18
Mayıs
2024
Cumartesi
ANASAYFA

İnanç ve Hoşgörüsüzlük (132)

AFGANİSTANDA TALİBAN TERÖRÜNE YOL AÇAN OLAYLAR DİZİSİ (2):

Dost Muhammed Han

Afganistan’da hâlâ korku yaratan Taliban hareketi konusunda daha açıklayıcı olabilmek için, pek fazla da tanınmayan Afganistan’ın din egemenliği ağırlıklı toplumsal tarihi hakkında biraz daha ayrıntıya girmemiz gerekir sanırım.

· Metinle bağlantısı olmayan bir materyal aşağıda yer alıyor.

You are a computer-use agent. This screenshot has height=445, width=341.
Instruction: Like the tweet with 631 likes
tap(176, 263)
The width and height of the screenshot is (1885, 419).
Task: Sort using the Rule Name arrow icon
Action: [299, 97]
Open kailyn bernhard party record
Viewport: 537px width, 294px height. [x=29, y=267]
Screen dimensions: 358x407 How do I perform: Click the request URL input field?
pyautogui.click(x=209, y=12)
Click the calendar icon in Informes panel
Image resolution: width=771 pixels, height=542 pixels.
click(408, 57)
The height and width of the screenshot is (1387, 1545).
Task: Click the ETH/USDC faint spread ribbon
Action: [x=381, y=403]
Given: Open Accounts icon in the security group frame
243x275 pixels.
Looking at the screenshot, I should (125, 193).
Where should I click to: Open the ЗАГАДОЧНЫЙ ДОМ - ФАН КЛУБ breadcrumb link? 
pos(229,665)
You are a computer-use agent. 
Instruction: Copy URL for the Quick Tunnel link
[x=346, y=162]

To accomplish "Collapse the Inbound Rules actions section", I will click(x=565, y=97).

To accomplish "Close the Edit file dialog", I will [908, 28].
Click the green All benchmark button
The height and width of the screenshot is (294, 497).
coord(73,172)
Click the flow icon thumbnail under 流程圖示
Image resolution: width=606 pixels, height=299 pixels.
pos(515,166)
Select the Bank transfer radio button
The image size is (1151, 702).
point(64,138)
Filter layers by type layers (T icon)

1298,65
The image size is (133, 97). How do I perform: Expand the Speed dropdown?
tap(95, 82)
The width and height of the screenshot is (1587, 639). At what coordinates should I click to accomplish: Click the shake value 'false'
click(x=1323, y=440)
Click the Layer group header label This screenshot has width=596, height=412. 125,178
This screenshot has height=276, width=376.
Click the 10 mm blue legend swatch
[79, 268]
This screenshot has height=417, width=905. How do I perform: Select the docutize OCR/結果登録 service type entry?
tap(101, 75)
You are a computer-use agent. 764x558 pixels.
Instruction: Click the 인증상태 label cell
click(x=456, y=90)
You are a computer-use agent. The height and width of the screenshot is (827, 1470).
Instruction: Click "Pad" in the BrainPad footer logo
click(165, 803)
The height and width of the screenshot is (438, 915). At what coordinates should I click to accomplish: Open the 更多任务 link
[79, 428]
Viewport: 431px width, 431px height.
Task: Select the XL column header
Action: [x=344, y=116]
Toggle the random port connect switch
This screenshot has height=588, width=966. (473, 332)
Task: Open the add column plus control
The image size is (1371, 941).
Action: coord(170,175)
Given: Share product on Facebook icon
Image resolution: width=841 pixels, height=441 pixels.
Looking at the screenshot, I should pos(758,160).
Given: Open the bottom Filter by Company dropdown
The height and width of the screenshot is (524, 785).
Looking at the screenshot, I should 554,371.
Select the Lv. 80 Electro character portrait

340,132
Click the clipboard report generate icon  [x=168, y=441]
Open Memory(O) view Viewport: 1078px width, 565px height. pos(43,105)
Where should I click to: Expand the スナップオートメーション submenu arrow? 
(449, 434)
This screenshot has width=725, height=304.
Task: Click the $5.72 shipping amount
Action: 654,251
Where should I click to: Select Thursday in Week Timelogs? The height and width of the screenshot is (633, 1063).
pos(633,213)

İran, Moğol, Türk kökenli hanedanlar gibi değişik istilâcıların elinden geçtikten sonra, Afganistan’da, en son İran egemenliği sırasında, Şah Nadir’in bir ayaklanmada ölümü üzerine, 1747’de ilk kez bağımsız bir devlet kurulabilmiştir. Nadir Şahın, savaşları sırasında gösterdiği yararlıkları sayesinde baş muhafızı olmuş Peştunların Sadozy aşiretinden Ahmed Han Abdalî, bugün de “Taliban”ın BM güçleri tarafından sökülüp atılamadığı muhkem kalesi Kandahar’a giderek Peştun kabilelerini toplamış; oluşturduğu “Loya Jirga” denilen Büyük Meclis’in kararı ile “Ahmed Şah Dürranî” adı ile hükümdar olmuştu (lakâbı “Dürranî” incilerin incisi anlamına gelir). Kısa zamanda sultasını Meşhedden Keşmir ve Delhi’ye, Ceyhun’dan umman Denizine yayarak, ülkesini Osmanlıdan sonra zamanın ikinici büyük İslam İmparatorluğu haline getirdi.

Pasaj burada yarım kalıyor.